**** Task input ****

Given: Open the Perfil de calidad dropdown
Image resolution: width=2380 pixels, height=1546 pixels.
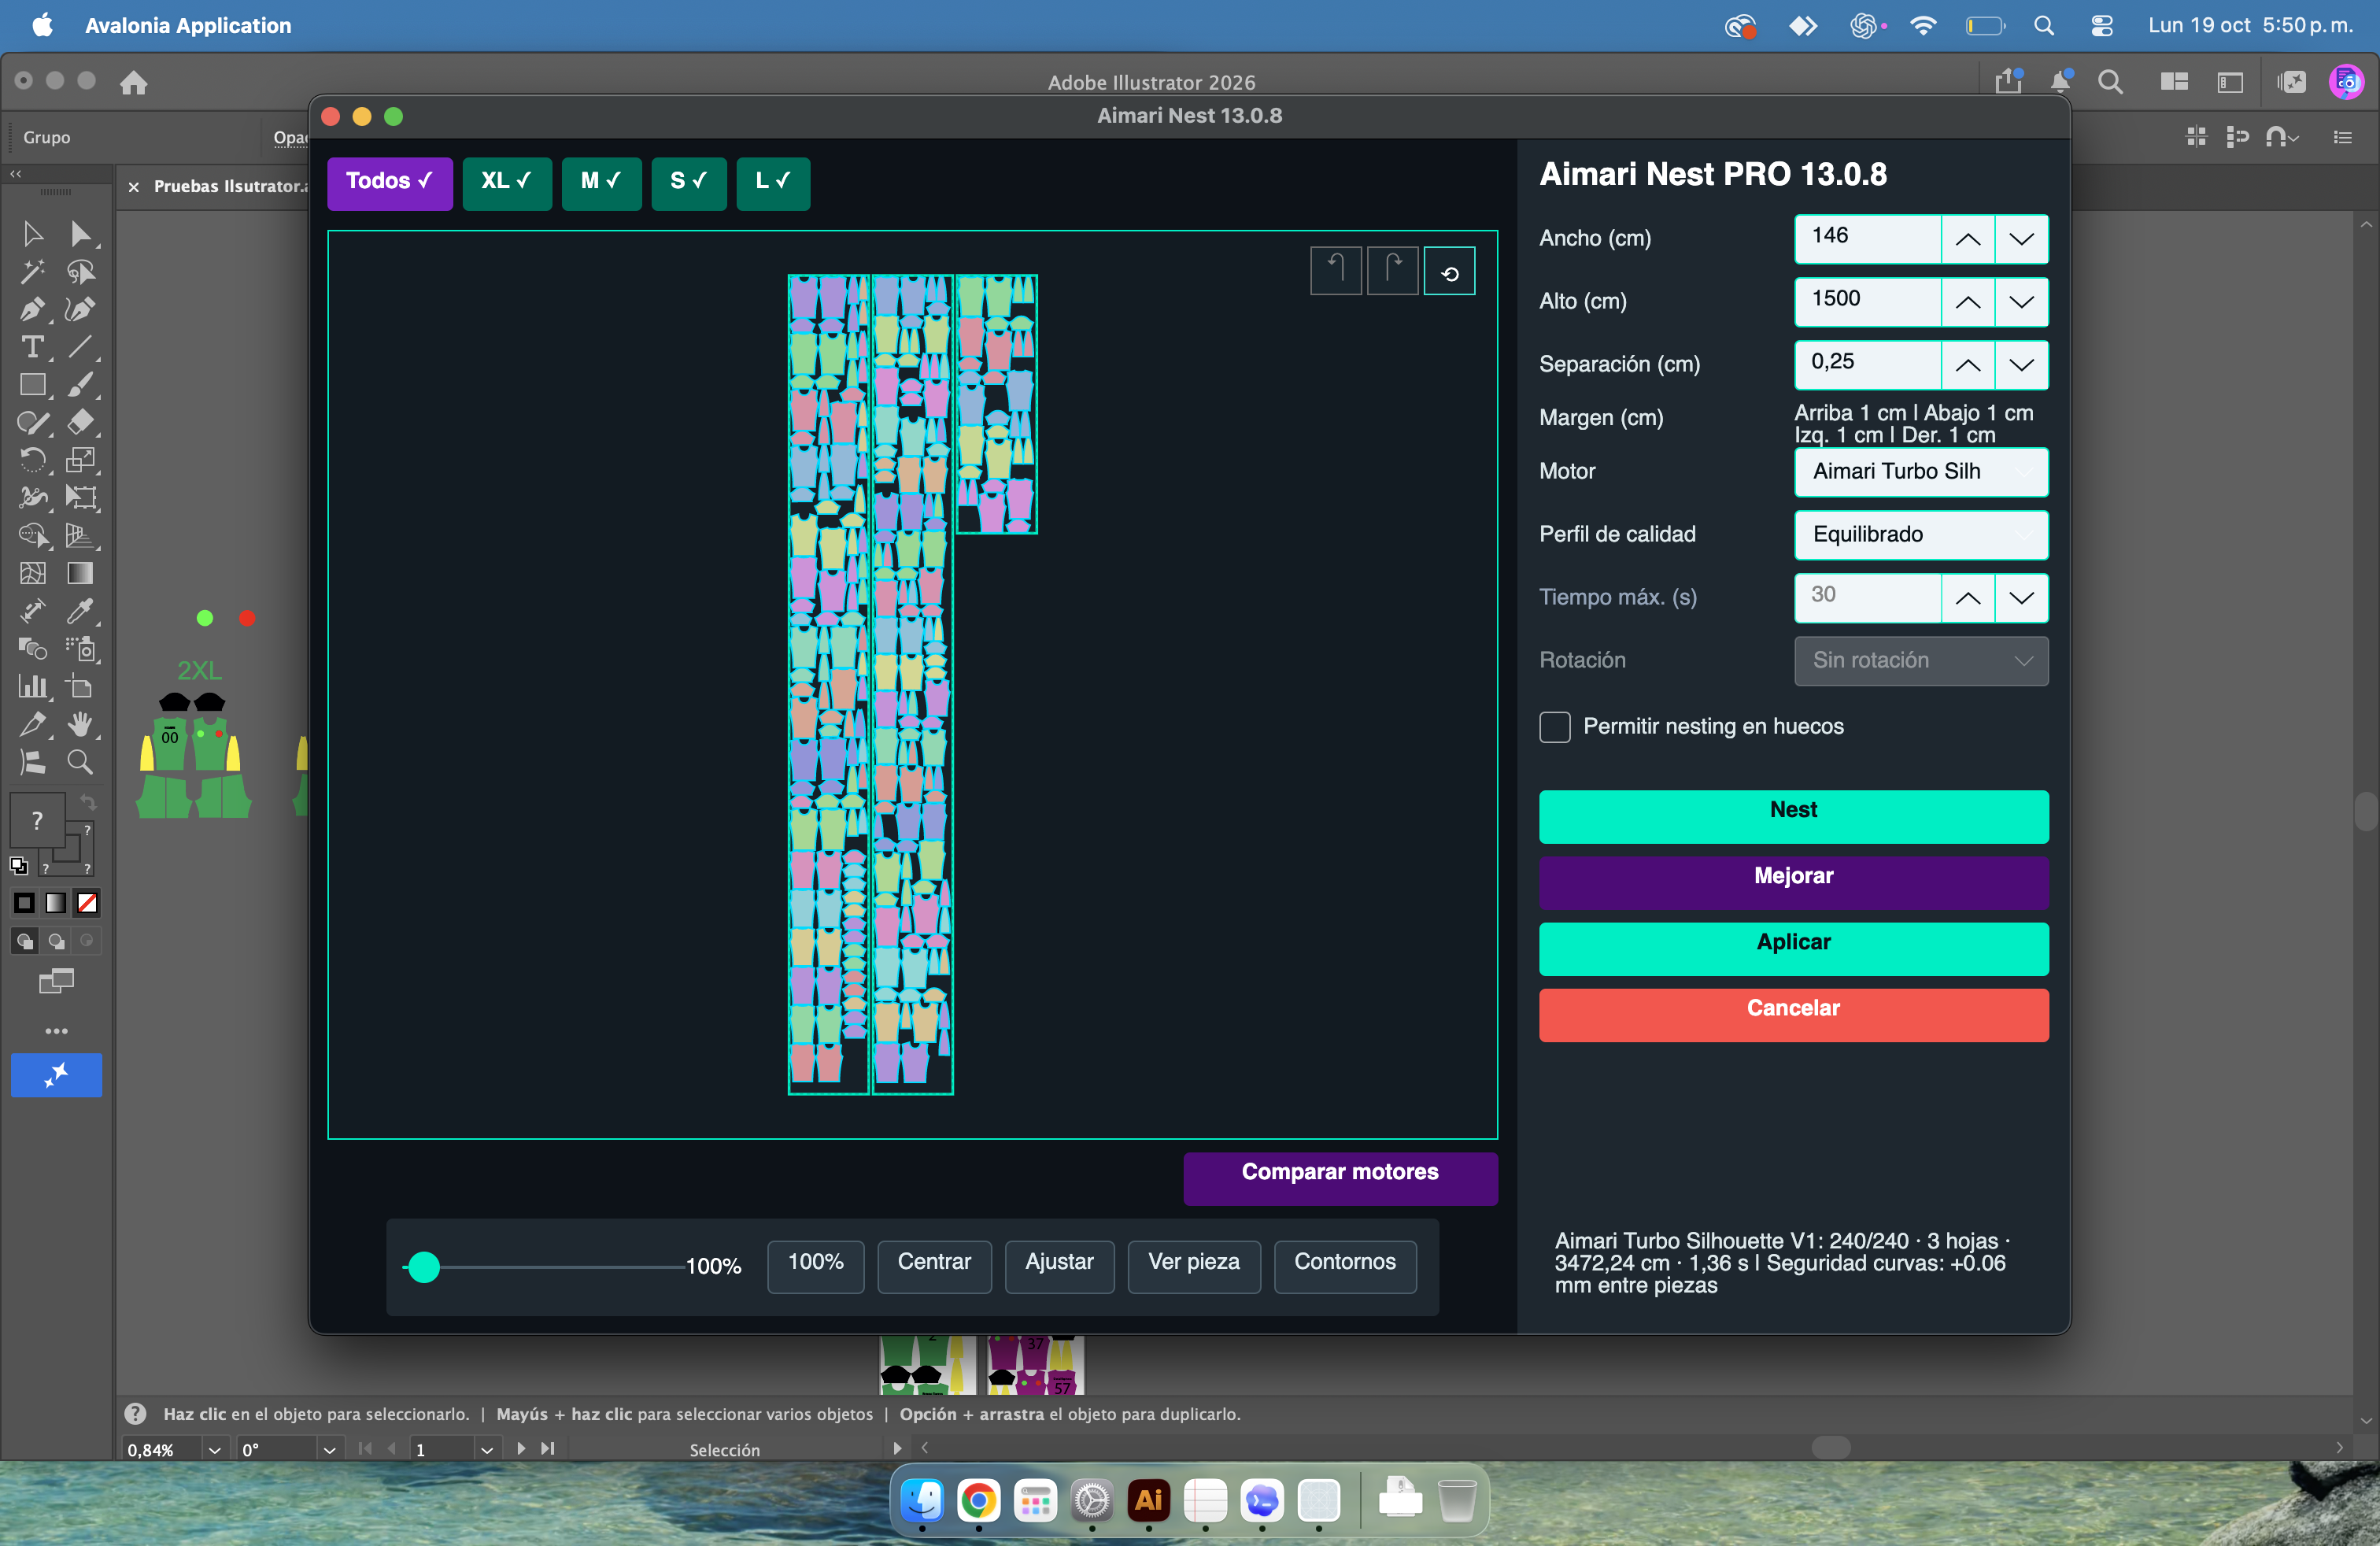Looking at the screenshot, I should point(1921,535).
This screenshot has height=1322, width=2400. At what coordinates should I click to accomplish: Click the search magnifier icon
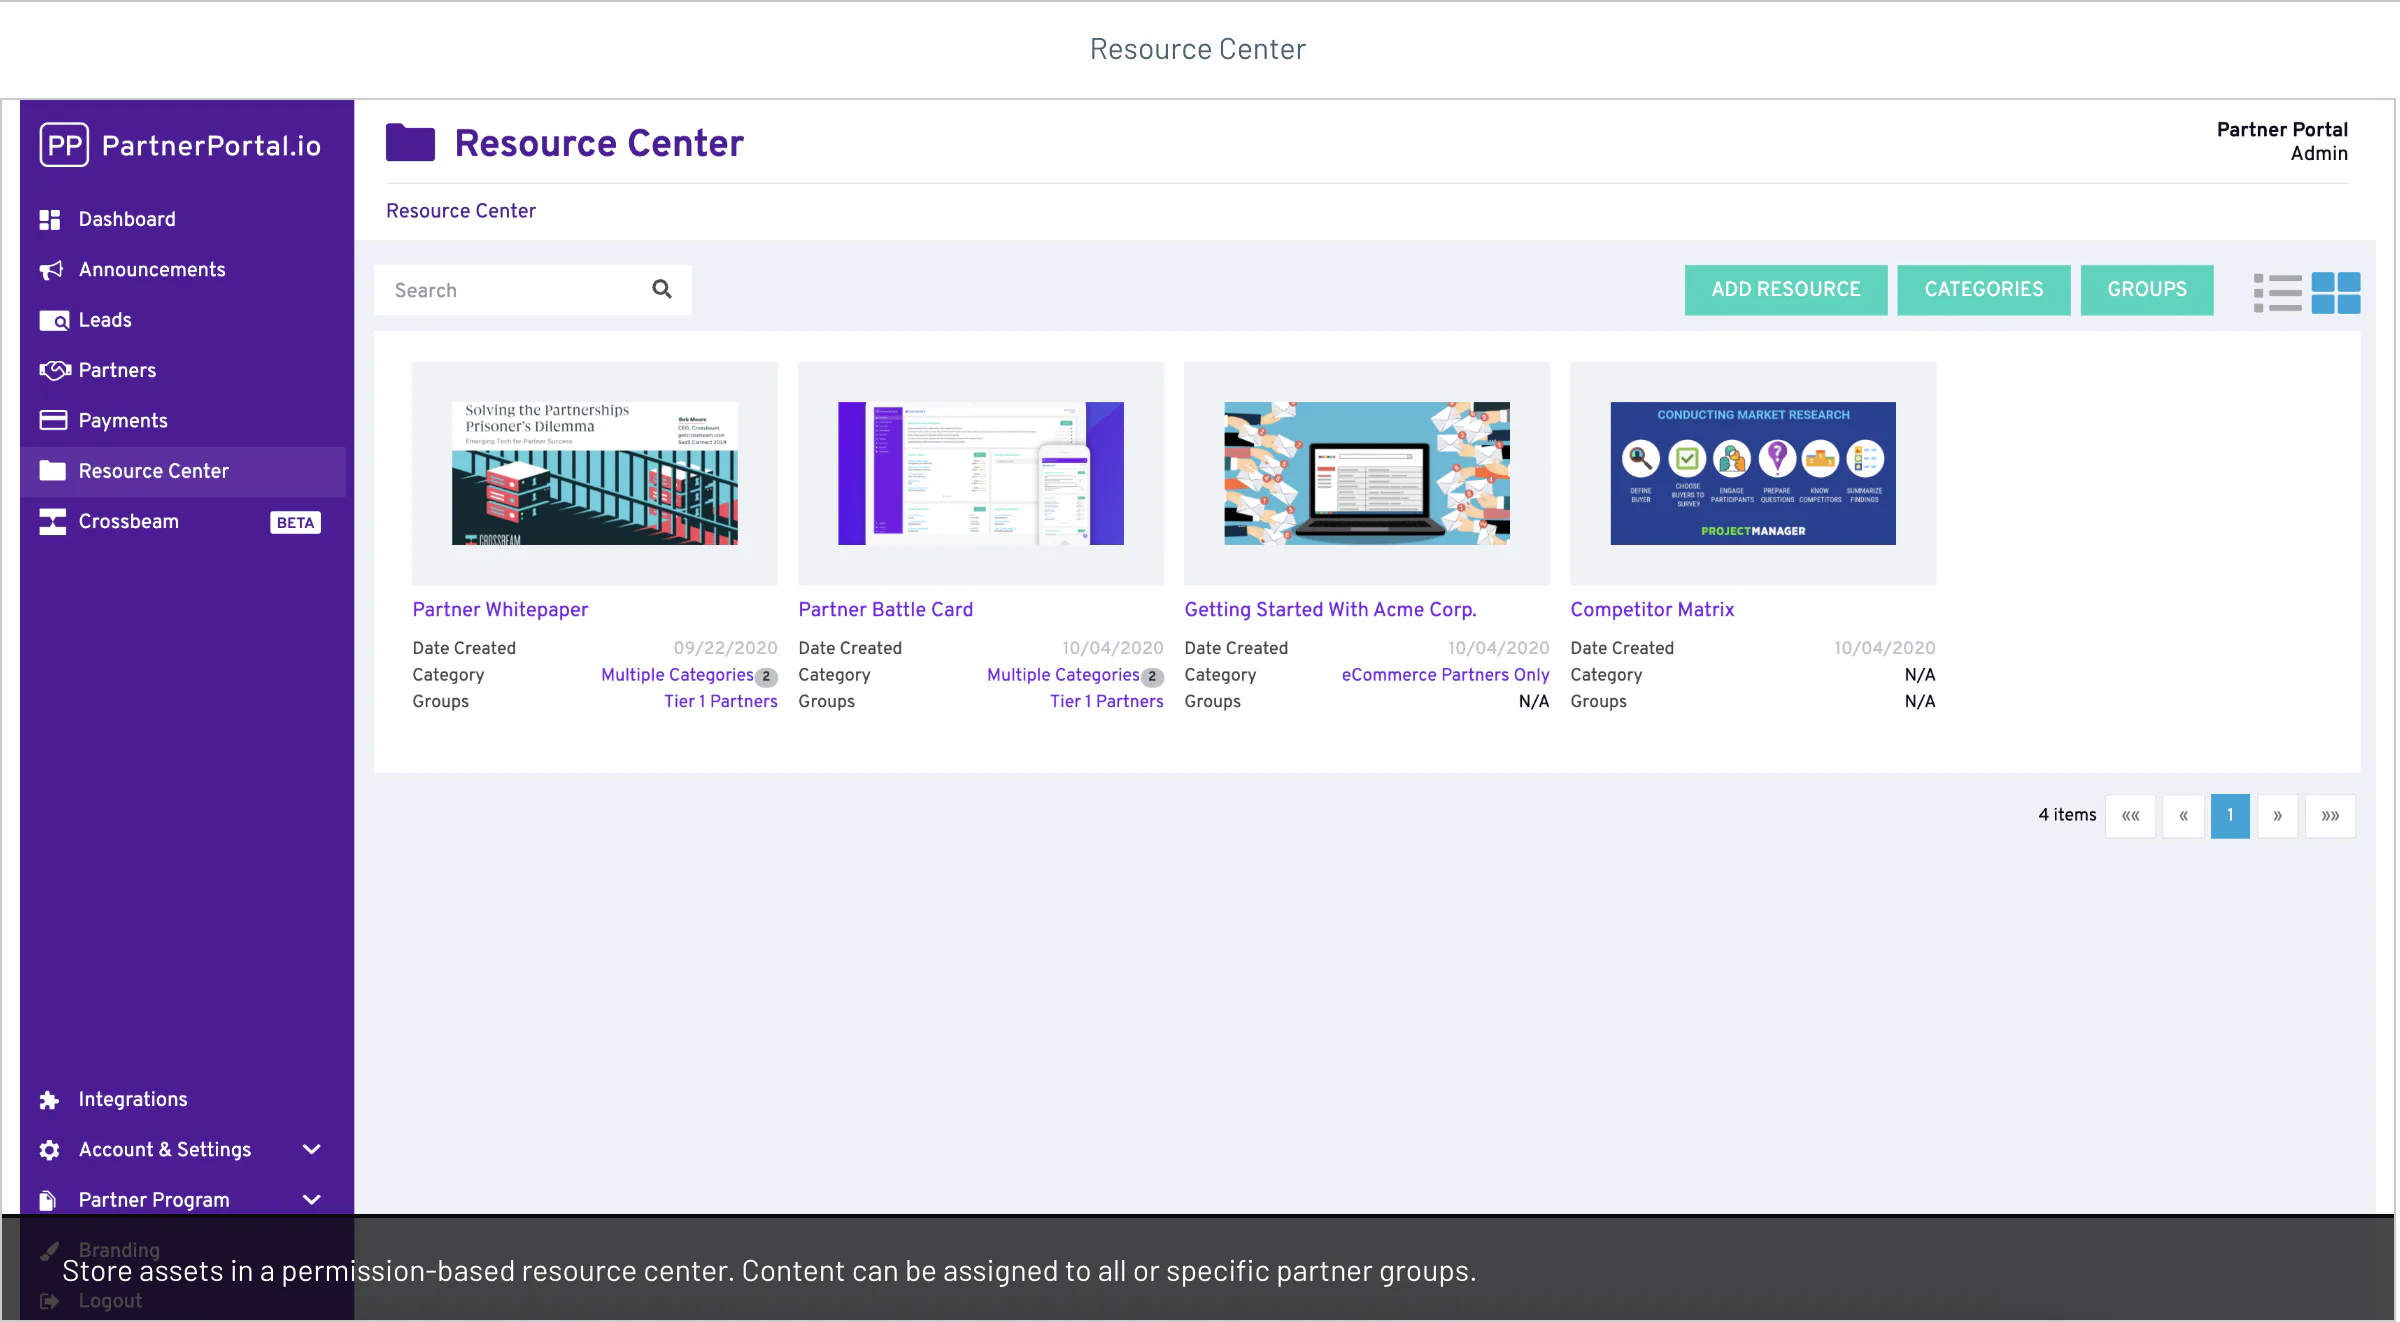coord(661,289)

****

§ **What to work on**:
From the line containing "This screenshot has" through the final line of the listing above, reproduce every line exactly, with no pictures.

§ **Output for this task**:
This screenshot has height=1322, width=2400. At what coordinates should I click to accomplish: Click the search magnifier icon
coord(661,289)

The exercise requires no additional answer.